Antigamente,
Quando me sentava a teu lado e me punhas a rir, eu batia-te e tu fugias. Esfregavas o braço, dizias «tenho que me ir embora daqui». Agora deixas-te ficar. Agora, enquanto falo contigo, ouves-me, do início ao fim, não foges a meio. Agora, de quando em quando, pões-te de pé, não te afastas, olhas para mim, sorris, fazes piadas e contas coisas que te ocorrem no momento e que só fazem sentido para mim. Agora, quando alguém te diz algo significativo, que despoleta em ti qualquer emoção, o teu cotovelo chama o meu braço, o teu olhar reclama pelo meu, o teu sorriso quer acordar o meu. E eu fico ali, a teu lado, enquanto ficas também, meio derretida, meio noutro mundo, inebriada, embriagada de felicidade, a ouvir-te contar o que quer que seja, a sentir a tua pele roçar a minha ocasionalmente, a desejar que não fujas, que desta não vás embora, que eu não te espante, mesmo sem deixar de ser quem sou.
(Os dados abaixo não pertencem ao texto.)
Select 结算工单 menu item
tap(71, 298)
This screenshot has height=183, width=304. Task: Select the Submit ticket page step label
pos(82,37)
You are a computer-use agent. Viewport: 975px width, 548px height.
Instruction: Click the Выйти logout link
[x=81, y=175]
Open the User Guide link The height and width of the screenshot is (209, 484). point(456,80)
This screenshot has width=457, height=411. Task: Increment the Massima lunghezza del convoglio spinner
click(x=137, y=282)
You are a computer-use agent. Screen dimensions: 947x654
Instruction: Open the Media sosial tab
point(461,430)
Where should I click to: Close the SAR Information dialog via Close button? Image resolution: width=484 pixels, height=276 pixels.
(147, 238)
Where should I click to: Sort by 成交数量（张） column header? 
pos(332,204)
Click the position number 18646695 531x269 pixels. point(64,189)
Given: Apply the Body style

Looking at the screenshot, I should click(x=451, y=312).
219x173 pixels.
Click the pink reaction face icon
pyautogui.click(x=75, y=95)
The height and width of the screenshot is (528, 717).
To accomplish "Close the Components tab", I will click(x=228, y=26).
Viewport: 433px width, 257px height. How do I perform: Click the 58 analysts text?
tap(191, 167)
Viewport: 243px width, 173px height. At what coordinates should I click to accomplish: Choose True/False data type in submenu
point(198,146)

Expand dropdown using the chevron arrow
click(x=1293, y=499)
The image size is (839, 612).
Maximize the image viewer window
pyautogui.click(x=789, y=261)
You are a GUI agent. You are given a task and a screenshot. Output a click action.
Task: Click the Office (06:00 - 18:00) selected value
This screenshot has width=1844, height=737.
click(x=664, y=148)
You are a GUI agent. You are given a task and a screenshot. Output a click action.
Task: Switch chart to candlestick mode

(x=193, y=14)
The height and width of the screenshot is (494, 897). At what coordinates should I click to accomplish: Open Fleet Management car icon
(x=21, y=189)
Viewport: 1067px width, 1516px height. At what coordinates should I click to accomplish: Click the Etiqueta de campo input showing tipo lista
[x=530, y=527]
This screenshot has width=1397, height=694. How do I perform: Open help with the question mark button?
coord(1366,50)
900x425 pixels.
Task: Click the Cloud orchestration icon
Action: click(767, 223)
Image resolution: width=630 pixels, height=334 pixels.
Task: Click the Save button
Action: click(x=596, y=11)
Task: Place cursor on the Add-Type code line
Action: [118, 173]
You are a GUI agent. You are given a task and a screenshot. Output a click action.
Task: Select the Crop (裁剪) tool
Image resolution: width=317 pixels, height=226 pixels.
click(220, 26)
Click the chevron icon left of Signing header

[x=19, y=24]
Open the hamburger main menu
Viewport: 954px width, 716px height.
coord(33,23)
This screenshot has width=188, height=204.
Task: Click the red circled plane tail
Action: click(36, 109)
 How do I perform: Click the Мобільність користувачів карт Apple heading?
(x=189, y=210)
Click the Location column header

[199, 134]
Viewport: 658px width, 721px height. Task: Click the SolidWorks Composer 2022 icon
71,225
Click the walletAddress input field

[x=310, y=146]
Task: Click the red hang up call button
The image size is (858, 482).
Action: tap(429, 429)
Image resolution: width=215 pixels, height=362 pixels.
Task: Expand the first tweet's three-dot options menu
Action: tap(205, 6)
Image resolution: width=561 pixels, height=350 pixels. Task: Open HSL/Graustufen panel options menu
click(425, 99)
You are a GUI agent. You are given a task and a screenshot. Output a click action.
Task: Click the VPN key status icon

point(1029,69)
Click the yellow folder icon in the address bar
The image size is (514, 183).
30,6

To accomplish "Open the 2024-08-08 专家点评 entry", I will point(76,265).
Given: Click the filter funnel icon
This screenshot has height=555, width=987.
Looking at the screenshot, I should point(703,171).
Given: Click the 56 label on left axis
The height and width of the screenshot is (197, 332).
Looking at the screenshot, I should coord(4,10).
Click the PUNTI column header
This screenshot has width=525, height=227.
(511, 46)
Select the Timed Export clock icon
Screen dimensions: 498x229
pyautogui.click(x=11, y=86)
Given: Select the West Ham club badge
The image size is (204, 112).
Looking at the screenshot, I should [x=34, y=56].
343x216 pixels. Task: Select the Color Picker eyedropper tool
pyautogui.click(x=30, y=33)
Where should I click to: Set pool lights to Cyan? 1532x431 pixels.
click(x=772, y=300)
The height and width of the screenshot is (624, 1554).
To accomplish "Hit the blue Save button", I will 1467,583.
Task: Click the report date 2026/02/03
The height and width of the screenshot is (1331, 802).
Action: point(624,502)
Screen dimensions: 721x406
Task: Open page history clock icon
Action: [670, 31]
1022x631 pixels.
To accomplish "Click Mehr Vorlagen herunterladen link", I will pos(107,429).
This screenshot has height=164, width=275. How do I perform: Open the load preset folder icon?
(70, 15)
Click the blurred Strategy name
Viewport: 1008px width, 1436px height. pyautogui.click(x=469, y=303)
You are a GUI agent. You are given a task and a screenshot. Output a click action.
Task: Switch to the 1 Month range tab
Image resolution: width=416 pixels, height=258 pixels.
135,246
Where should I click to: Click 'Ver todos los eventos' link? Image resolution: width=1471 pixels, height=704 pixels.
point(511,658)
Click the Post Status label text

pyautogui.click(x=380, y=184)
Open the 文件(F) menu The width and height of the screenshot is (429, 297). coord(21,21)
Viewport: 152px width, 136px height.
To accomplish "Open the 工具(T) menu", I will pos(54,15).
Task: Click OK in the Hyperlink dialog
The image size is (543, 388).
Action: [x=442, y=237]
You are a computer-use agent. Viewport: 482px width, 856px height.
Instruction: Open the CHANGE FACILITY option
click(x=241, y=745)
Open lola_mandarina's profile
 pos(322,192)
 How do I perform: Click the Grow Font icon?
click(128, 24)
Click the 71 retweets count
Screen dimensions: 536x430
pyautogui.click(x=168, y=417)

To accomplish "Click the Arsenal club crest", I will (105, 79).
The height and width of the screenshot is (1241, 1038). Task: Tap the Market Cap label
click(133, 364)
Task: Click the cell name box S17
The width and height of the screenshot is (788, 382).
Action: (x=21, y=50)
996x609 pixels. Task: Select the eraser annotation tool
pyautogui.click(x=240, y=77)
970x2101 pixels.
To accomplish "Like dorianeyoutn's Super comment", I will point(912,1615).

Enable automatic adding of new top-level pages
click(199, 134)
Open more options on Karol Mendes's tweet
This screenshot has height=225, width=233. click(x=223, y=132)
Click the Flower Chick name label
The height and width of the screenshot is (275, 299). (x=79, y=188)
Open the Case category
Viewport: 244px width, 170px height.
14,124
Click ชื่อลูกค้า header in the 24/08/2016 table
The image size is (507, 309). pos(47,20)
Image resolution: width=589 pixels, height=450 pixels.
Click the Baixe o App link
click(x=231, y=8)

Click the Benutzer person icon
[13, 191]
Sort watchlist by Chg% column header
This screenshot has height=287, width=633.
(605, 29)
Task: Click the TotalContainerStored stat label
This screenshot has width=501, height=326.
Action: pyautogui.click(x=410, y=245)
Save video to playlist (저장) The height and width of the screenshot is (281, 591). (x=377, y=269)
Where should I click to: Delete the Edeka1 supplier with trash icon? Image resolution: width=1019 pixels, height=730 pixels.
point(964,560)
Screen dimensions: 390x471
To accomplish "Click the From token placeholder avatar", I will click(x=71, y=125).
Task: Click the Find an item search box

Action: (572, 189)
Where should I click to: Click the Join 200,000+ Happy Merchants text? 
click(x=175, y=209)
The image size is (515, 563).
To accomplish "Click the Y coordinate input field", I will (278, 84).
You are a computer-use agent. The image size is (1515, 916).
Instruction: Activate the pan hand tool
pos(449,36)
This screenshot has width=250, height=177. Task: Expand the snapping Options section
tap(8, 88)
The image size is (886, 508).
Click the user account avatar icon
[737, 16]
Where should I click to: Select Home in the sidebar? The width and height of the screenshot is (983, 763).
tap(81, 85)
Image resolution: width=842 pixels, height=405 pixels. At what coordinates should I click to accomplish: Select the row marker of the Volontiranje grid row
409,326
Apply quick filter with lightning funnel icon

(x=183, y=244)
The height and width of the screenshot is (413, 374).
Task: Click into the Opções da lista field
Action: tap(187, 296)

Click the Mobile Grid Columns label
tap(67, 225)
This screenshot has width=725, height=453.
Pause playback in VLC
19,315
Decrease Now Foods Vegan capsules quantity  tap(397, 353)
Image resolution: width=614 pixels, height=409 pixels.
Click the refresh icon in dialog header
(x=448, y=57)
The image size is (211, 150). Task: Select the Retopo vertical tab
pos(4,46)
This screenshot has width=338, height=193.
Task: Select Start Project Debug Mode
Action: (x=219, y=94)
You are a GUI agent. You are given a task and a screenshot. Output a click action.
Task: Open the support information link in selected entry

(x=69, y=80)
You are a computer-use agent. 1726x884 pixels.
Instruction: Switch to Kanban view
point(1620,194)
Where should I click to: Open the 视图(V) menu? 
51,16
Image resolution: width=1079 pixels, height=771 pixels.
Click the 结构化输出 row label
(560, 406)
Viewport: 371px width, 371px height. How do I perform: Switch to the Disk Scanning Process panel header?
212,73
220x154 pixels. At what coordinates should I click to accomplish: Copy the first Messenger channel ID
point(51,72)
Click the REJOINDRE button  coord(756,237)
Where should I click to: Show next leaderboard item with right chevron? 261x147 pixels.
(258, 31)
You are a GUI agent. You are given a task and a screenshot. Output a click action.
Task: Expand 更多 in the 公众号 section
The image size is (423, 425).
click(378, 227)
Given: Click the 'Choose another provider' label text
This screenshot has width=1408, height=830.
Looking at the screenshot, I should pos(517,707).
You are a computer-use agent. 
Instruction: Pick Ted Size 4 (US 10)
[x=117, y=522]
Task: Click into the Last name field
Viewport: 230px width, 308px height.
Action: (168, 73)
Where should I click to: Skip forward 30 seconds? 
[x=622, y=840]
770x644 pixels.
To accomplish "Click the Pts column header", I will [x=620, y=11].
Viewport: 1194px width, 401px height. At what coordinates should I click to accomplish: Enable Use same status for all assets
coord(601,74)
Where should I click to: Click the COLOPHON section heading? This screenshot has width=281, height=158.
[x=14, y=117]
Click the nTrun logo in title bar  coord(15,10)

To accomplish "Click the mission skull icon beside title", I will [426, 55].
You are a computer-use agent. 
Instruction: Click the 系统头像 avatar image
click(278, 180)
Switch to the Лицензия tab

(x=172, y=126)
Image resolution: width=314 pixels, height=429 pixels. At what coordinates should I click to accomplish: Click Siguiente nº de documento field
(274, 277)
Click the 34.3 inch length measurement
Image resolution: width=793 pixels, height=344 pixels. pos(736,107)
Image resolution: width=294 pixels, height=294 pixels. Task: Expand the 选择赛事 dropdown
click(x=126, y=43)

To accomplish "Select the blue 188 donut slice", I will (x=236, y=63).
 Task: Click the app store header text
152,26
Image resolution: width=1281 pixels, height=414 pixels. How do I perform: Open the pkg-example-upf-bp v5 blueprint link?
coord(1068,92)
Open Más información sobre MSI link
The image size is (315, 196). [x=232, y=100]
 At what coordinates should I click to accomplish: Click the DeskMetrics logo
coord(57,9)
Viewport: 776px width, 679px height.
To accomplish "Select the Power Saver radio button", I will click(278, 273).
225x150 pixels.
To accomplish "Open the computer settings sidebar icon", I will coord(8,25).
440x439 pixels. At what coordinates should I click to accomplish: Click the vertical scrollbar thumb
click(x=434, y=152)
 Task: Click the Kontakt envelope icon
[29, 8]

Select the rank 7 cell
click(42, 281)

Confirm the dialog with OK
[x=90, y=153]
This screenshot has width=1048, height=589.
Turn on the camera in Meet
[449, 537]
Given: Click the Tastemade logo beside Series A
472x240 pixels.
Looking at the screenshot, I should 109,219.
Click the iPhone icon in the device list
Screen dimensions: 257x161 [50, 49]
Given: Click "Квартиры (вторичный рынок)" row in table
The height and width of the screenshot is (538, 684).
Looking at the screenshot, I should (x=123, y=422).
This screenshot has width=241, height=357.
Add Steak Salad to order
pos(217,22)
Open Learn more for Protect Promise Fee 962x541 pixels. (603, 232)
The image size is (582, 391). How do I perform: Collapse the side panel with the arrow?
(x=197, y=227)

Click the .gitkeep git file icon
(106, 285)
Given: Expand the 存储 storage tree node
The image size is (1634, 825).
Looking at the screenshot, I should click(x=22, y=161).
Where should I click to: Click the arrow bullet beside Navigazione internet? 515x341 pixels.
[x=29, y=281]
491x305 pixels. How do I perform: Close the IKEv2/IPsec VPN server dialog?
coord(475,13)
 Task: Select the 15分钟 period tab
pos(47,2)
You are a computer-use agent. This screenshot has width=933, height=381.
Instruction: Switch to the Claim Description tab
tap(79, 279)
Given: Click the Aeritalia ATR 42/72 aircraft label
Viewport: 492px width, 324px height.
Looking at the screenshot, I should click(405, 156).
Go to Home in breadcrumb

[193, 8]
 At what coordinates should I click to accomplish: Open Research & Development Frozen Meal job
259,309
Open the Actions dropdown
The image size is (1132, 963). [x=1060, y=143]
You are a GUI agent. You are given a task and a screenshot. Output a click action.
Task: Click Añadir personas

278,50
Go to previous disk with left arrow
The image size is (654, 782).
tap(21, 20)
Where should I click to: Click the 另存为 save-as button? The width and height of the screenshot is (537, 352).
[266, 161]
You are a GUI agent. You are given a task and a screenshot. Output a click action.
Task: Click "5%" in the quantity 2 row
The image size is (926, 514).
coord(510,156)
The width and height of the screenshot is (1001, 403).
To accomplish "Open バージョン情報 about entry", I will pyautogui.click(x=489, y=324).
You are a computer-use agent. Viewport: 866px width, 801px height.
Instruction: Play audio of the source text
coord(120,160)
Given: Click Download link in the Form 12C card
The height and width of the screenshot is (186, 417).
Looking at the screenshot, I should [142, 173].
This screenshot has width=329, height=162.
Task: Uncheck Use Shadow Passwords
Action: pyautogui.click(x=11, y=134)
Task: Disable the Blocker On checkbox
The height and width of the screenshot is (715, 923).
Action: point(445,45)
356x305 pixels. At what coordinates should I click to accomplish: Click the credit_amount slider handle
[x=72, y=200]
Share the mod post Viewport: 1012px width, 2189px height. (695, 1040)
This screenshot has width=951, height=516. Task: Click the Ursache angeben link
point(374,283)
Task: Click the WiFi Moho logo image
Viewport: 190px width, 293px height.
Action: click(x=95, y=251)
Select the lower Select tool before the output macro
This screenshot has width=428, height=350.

Mas, por algum motivo, há uma voz inexplicável que, cá de dentro, me garante que desta vez não vais a lado nenhum.
E eu amo-te,
Príncipe, «você traz felicidade»
(Numa última discussão, disse-te que te aceito tal como és, pedi-te que me aceitasses da mesma forma. E tu, entre os nossos esbracejos, disseste a seguinte frase, que não têm saído da minha cabeça: «eu também posso mudar», tu, o homem do «eu não vou mudar, não preciso de mudar, não tenho que mudar para pôr ninguém feliz»).